Original griechisches Tsatsiki Rezept

Geht man griechisch essen, dann darf eines natürlich nicht fehlen: der Tsatsiki! Jeder kennt und liebt diese kalte, cremige und äußerst wohlschmeckende Vorspeise mit der leichten Knoblauchnote. Tsatsiki ist ein fester Bestandteil der Mezedes (griechische Vorspeisenplatte) und kann als Vorspeise mit etwas Fladenbrot serviert werden. Bei typisch griechischen Fleischgerichte wie Gyros oder Souflaki darf der herrliche Joghurt-Dip natürlich auch nicht fehlen.

Griechischen Tsatsiki selber machen

Will man Tsatsiki selber machen, dann sollte man sich unbedingt an das griechische original Tsatsiki Rezept halten und keine Experimente wagen und alles mögliche hineinschnippeln. Für ein original Tsatsiki Rezept braucht man frische Gurken, Olivenöl, stichfesten Joghurt, Salz, Minze, Dill, Zitronensaft und Knoblauch – sonst nichts! Viele machen den Tsatsiki auch mit Quark anstatt mit Joghurt – in diesem Fall ist das Endprodukt alles andere als original Tsatsiki, eigentlich ist es nicht mal das, sondern höchstens eine Quarkspeise.

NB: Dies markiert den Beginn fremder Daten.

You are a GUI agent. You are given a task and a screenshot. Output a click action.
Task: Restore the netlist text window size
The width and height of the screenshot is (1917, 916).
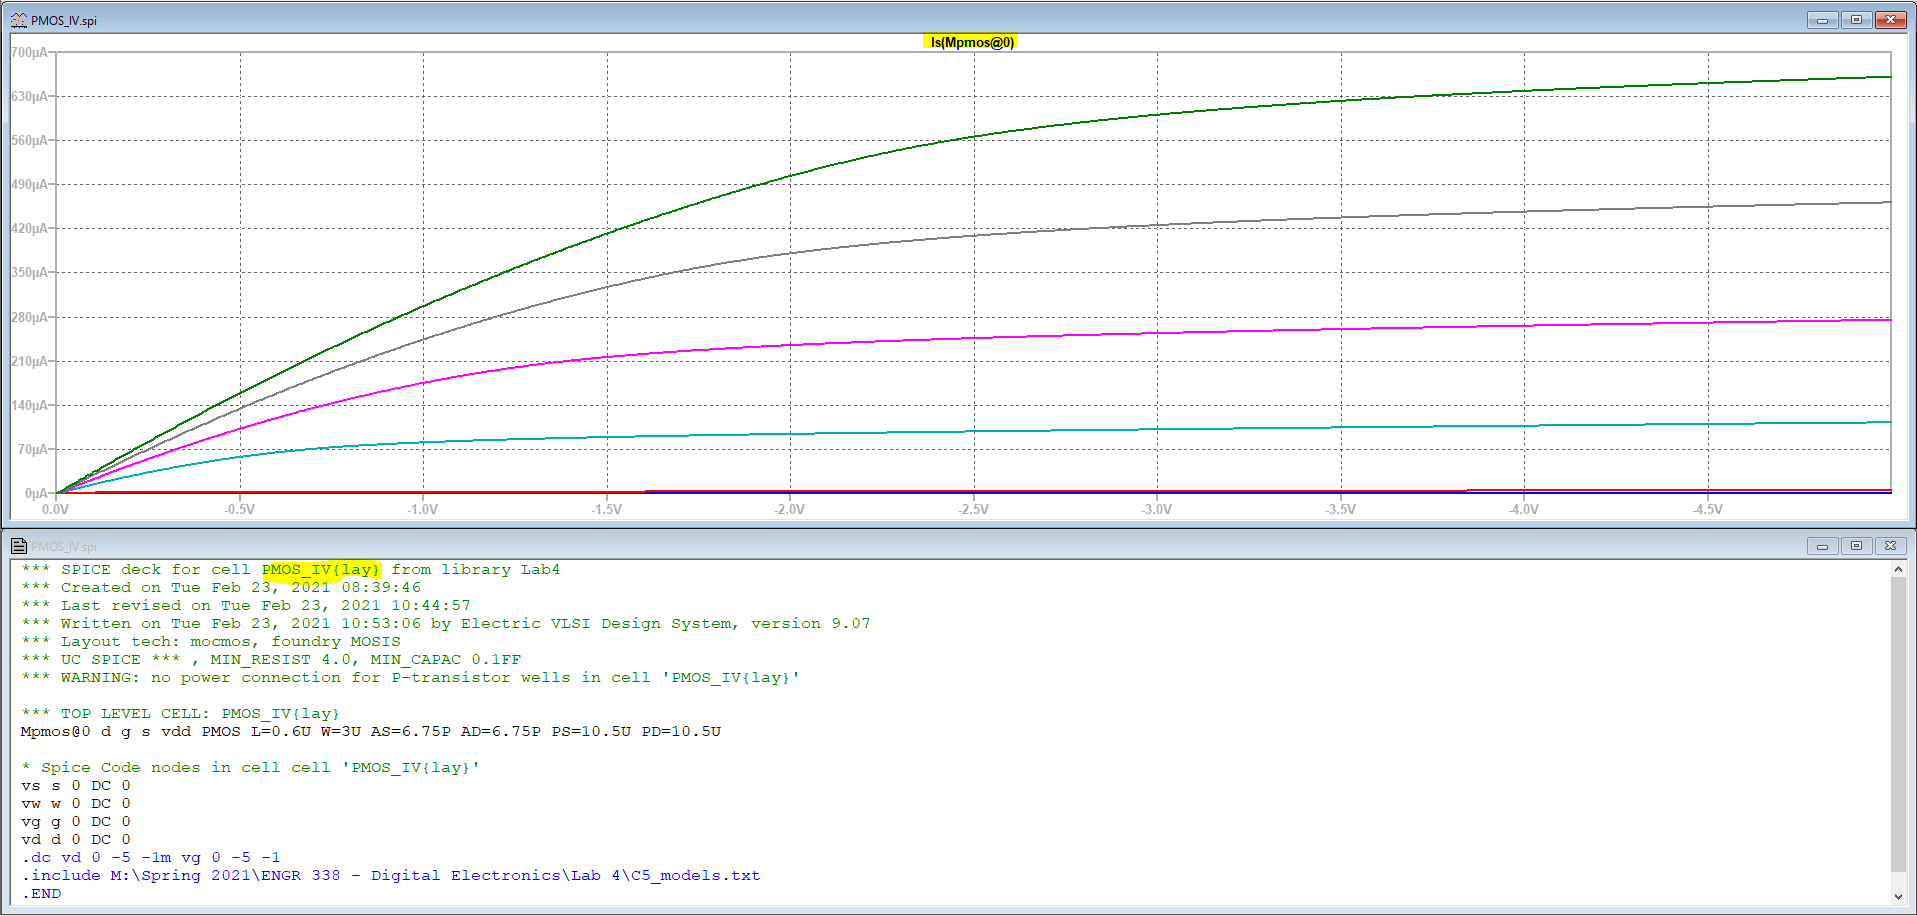click(1856, 546)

Für das original Tsatsiki Rezept wird ausschließlich echter und mehrfach gesiebter Joghurt mit 10% Fettgehalt verwendet, denn nur dieser fettreiche und echte Joghurt gibt dem Tsatsiki später seinen unvergleichlich sahnigen Geschmack! Diesen Joghurt findet man beispielsweise in Feinkostläden oder im türkischen Supermarkt.

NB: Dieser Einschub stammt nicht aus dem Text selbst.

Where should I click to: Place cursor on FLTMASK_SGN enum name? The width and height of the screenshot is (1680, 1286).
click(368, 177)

Zutaten für das original Tsatsiki Rezept (2 Portionen)

500 ml Joghurt mit 10% Fettanteil
1 mittelgroße Gurke
2 EL Zitronensaft
5 EL Olivenöl
3 Knoblauchzehen
etwas frische Minze und Dill
Salz

Original Tsatsiki Rezept – Tsatsiki traditionell zubereiten

Zunächst wird die Gurke geschält und in ganz feine Würfel geschnitten. Die Würfel werden auf einem sauberen Küchentuch oder auf Küchenpapier gelegt und gesalzen. Nach 20 Minuten werden die Gurken trockengetupft und mit dem Joghurt, dem ausgepresstem Knoblauch und den feingehackten Gewürzen mit einem Holzlöffel verrührt.

Zum Schluss gibt man noch das Olivenöl und einen Spritzer Zitronensaft hinzu und lässt den Tsatsiki für mindestens 6 Stunden zugedeckt im Kühlschrank durchziehen. Natürlich kann man auch etwas mehr oder weniger Minze oder Knoblauch verwenden oder den Dip etwas nachsalzen, das ist Geschmackssache. Wichtig ist, dass die ganzen Zutaten ausgewogen verwendet werden und gut miteinander harmonieren.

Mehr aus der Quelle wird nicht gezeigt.